### TASK REQUIREMENTS
Count the lines below that contain the string "should" and reply with the number alone.

### DATA TO USE
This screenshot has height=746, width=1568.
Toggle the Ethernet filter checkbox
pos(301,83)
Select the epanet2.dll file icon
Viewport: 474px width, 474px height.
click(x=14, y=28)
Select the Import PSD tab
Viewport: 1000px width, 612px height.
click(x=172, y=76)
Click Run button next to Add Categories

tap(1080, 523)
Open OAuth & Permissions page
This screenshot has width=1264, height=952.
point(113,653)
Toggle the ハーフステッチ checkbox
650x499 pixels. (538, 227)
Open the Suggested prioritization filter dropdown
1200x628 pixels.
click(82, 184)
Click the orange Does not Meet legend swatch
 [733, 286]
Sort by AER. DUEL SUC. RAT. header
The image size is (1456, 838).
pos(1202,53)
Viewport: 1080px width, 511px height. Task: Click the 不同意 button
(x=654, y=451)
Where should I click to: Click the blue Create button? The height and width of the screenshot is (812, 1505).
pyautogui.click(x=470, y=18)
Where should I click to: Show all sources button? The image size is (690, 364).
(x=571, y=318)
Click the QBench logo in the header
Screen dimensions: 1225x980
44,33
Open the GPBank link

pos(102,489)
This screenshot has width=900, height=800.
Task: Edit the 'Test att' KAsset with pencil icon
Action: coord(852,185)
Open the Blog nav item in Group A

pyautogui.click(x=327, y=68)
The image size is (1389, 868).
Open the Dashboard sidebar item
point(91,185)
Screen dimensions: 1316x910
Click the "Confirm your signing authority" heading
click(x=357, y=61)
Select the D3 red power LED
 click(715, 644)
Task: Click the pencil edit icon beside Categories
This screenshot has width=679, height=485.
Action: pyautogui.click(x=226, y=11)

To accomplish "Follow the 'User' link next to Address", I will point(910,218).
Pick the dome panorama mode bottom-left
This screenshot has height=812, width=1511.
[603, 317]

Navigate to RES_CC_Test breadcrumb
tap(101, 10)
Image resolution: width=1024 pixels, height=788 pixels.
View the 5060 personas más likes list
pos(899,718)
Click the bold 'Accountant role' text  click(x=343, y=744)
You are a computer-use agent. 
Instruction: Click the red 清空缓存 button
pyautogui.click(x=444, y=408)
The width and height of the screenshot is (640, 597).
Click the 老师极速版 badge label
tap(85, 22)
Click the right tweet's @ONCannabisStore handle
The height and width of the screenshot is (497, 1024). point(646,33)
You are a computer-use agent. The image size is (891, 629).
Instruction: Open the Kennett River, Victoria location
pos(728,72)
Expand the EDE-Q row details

### RIGHT ANSWER
2